New York Mayor Bill de Blasio jumped into the increasingly crowded White House race Thursday, defying hostile media and dismal polls to cast himself as the Democrats' best chance of unseating the "con artist" Donald Trump in 2020.
The 23rd prospective Democratic challenger to Trump, de Blasio kicked off with a frontal attack on the Republican president, dubbing him "Con Don" for claiming he is on the side of working Americans.
"Donald Trump must be stopped," he declared in a video announcing his candidacy. "I know how to take him on."
Doubling down in an interview on ABC's "Good Morning America," de Blasio charged: "Donald Trump is playing a big con on Americans."
"Every New Yorker knows he's a con artist," he said. "Working Americans deserve better and I know we can do it because I've done it here in the largest, toughest city in this country."
Trump, meanwhile, skewered de Blasio in an early morning tweet as "the worst mayor in the US."
"He is a JOKE, but if you like high taxes & crime, he's your man. NYC HATES HIM!"
De Blasio had been exploring a possible run for months, traveling to early voting states like Iowa and South Carolina.
His campaign has so far been met with widespread derision, with polls giving the former vice president Joe Biden a commanding lead among Democratic contenders, followed by the liberal senator, Bernie Sanders.
Democratic polling has been particularly humbling at home.
An eye-popping 76 percent of New York City voters said he should not enter the 2020 race, according to a Quinnipiac University poll last month.
Local papers have taunted him for a lack of charisma and Thursday's front page of the New York Post tabloid was particularly scathing: a photo montage of people laughing hysterically above the headline "De Blasio runs for president."
- Perpetual underdog -
De Blasio himself touts a string of accomplishments as mayor: he has introduced free universal pre-kindergarten and paid sick leave, and early this year rolled out a plan to guarantee health care for all New Yorkers.

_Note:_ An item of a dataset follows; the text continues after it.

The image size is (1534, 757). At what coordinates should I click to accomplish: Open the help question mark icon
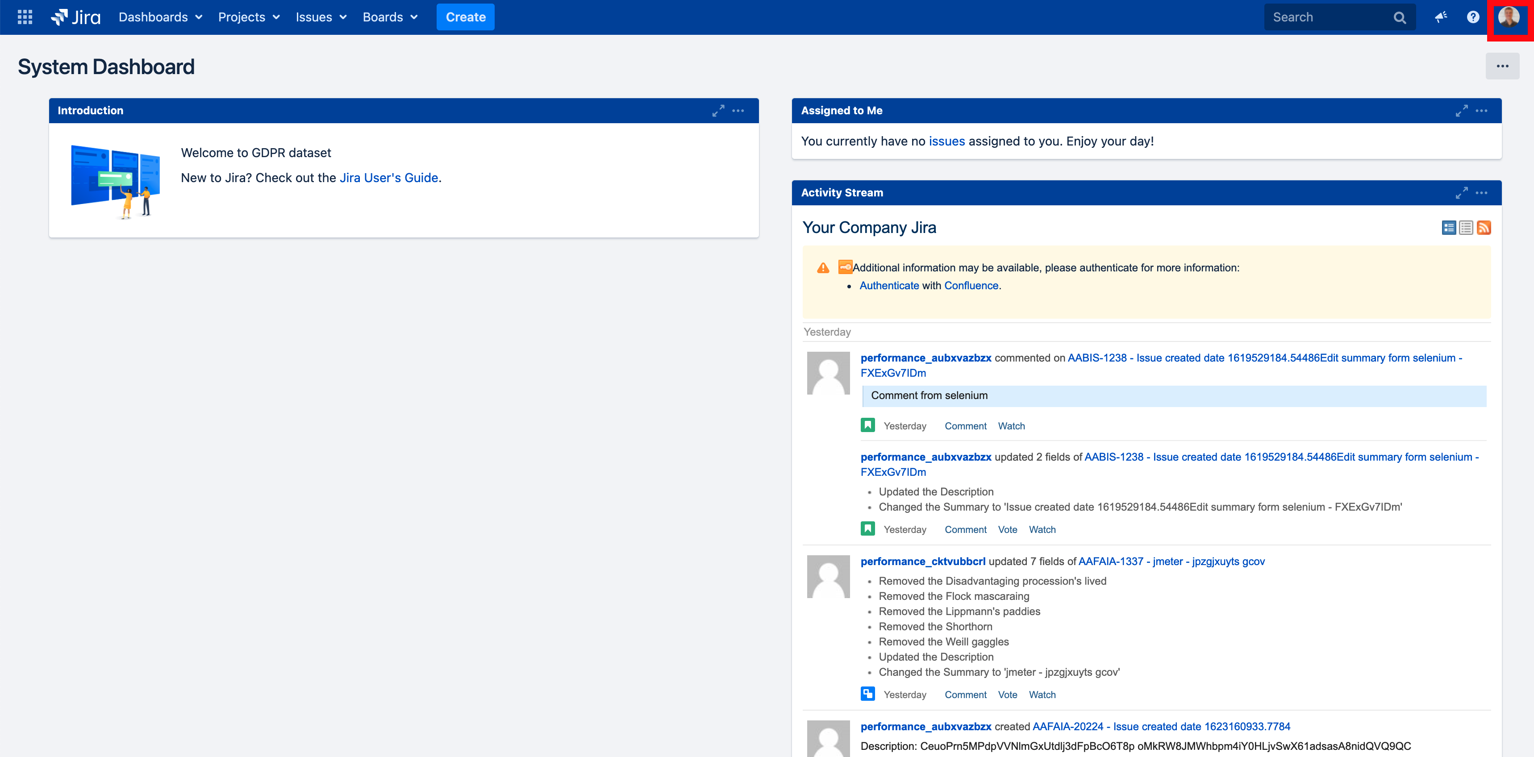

"We're putting money back in the hands of working people," said the 58-year-old, who was first elected in 2013 and comfortably re-elected two years ago.
Yet despite the truism that the job of New York mayor is the second toughest in America after that of president, de Blasio -- sometimes nicknamed "Big Bird" for his lanky, 6-foot, 5-inch (1.97-meter) frame -- is one of the few people openly confident of his presidential chances.
Asked about the numbers during his TV interview, de Blasio replied: "I think you'll agree that the poll that actually matters is the election."
De Blasio succeeded billionaire Michael Bloomberg on the promise of reducing the city's glaring inequalities.
Since Trump came to power, de Blasio has denounced the Republican president's hardening of immigration policy and his decision to pull the United States out of the Paris climate accord.
"We must deal with global warming now," de Blasio told "Good Morning America," pledging support for the Green New Deal, a proposal offered by progressive Democrats that would dramatically shift the United States away from fossil fuels toward renewable energy.
A former supporter of Nicaragua's Sandinistas, de Blasio was closer to the liberal Sanders than to Hillary Clinton during his party's 2016 nomination battle.
De Blasio is married to Chirlane McCray, an African-American woman who for decades identified as a lesbian.
He remains popular in the black community, but Hispanics are divided and whites mostly view him unfavorably.
Several current and former aides spoke out in unusually harsh terms about his expected White House bid.
But the mayor -- who likes to cast himself as a perpetual underdog -- appears to have brushed off the criticism, confiding recently that the only advice that matters is his wife's.